NOTICE is further given that MFDA By-laws provide that if, in the opinion of the Hearing Panel, the Respondent:

  • has failed to carry out any agreement with the MFDA;
  • has failed to comply with or carry out the provisions of any federal or provincial statute relating to the business of the Member or of any regulation or policy made pursuant thereto;
  • has failed to comply with the provisions of any By-law, Rule or Policy of the MFDA;
  • has engaged in any business conduct or practice which such Regional Council in its discretion considers unbecoming or not in the public interest; or
  • is otherwise not qualified whether by integrity, solvency, training or experience,

the Hearing Panel has the power to impose any one or more of the following penalties:

  1. a reprimand;
  2. a fine not exceeding the greater of:
    1. $5,000,000.00 per offence; and
    2. an amount equal to three times the profit obtained or loss avoided by such person as a result of committing the violation;
  3. suspension of the authority of the person to conduct securities related business for such specified period and upon such terms as the Hearing Panel may determine;
  4. revocation of the authority of such person to conduct securities related business;
  5. prohibition of the authority of the person to conduct securities related business in any capacity for any period of time; and
  6. such conditions of authority to conduct securities related business as may be considered appropriate by the Hearing Panel.

NOTICE is further given that the Hearing Panel may, in its discretion, require that the Respondent pay the whole or any portion of the costs of the proceedings before the Hearing Panel and any investigation relating thereto.

NOTICE is further given that the Respondent must serve a Reply on Enforcement Counsel and file a Reply with the Office of the Corporate Secretary within twenty days from the date of service of this Notice of Hearing.

A Reply shall be served upon Enforcement Counsel at:

Mutual Fund Dealers Association of Canada
800 – 6th Avenue SW, Suite 850
Calgary, AB T2P 3G3
Attention: Justin Dunphy
Email: [email protected]

A Reply shall be filed by:

  1. providing four copies of the Reply to the Office of the Corporate Secretary by personal delivery, mail or courier to:

The Mutual Fund Dealers Association of Canada
121 King Street West, Suite 1000
Toronto, ON M5H 3T9
Attention: Office of the Corporate Secretary; or

  1. transmitting one electronic copy of the Reply to the Office of the Corporate Secretary by e-mail at [email protected].

A Reply may either:

  1. specifically deny (with a summary of the facts alleged and intended to be relied upon by the Respondent, and the conclusions drawn by the Respondent based on the alleged facts) any or all of the facts alleged or the conclusions drawn by the MFDA in the Notice of Hearing; or
  2. admit the facts alleged and conclusions drawn by the MFDA in the Notice of Hearing and plead circumstances in mitigation of any penalty to be assessed.

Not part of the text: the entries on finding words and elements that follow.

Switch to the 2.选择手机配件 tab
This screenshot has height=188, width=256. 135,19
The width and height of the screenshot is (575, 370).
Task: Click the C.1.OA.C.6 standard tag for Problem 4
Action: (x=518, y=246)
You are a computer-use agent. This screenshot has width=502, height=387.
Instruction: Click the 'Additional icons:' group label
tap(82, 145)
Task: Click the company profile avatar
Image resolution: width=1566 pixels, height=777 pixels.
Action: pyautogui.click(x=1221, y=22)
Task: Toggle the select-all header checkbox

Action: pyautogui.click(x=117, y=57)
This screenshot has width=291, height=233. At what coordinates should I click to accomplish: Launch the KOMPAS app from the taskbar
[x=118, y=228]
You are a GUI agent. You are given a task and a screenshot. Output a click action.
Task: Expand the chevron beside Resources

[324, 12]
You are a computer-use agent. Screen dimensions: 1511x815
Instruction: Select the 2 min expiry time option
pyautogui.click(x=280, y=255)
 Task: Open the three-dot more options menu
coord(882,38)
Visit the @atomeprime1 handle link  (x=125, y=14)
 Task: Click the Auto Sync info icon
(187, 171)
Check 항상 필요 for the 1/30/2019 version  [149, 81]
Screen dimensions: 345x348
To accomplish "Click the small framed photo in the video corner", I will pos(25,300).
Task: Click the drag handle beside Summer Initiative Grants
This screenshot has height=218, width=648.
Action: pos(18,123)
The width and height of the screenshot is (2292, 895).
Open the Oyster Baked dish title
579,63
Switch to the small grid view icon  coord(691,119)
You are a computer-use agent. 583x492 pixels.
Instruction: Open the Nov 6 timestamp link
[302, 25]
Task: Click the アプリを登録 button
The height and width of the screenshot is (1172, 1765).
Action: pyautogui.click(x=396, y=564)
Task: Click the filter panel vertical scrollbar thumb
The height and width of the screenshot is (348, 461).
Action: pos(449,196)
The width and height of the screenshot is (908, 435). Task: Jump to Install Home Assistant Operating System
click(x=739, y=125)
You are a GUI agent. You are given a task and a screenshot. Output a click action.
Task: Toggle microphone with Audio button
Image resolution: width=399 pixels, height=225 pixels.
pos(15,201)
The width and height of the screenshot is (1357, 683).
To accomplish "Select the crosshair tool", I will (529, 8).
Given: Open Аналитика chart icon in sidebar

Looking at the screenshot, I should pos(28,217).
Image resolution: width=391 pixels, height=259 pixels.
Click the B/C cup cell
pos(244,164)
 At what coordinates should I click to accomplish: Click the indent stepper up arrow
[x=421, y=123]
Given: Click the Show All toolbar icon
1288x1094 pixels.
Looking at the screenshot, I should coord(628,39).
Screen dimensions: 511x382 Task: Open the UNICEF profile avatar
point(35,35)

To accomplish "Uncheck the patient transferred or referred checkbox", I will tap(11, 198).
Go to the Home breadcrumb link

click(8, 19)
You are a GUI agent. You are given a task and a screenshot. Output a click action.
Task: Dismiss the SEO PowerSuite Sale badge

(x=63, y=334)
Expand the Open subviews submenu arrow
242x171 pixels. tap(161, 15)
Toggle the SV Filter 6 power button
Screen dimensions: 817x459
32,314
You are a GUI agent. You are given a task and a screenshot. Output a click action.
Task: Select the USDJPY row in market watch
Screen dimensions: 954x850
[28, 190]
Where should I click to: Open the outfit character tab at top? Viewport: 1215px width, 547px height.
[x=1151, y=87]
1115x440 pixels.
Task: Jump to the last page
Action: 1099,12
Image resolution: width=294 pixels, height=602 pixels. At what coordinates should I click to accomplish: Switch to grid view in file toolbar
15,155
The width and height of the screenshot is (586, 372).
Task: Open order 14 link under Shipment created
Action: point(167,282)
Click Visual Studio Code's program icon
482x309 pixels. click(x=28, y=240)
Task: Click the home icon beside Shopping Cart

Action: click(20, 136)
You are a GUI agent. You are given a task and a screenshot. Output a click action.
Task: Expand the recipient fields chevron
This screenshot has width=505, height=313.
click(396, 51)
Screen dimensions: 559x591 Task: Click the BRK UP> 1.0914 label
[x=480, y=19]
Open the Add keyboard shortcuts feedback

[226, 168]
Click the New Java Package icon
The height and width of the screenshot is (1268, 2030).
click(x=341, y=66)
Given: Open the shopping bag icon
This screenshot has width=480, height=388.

NOTICE is further given that the Hearing Panel may accept as having been proven any facts alleged or conclusions drawn by the MFDA in the Notice of Hearing that are not specifically denied in the Reply.

NOTICE is further given that if the Respondent fails:

  1. to serve and file a Reply; or
  2. attend at the hearing specified in the Notice of Hearing, notwithstanding that a Reply may have been served,

the Hearing Panel may proceed with the hearing of the matter on the date and the time and place set out in the Notice of Hearing (or on any subsequent date, at any time and place), without any further notice to and in the absence of the Respondent, and the Hearing Panel may accept the facts alleged or the conclusions drawn by the MFDA in the Notice of Hearing as having been proven and may impose any of the penalties described in the By-laws.

END.

[1] On June 30, 2021, MFDA Rule 2.1.4 was amended to conform with client focused reform amendments to National Instrument 31-103 that came into effect on the same day.  As the conduct addressed in this Notice of Hearing pre-dated the amendment to this Rule, all allegations set out in this Notice of Hearing that make reference to that Rule concern the version of the Rule that was in effect between February 27, 2006 and June 30, 2021.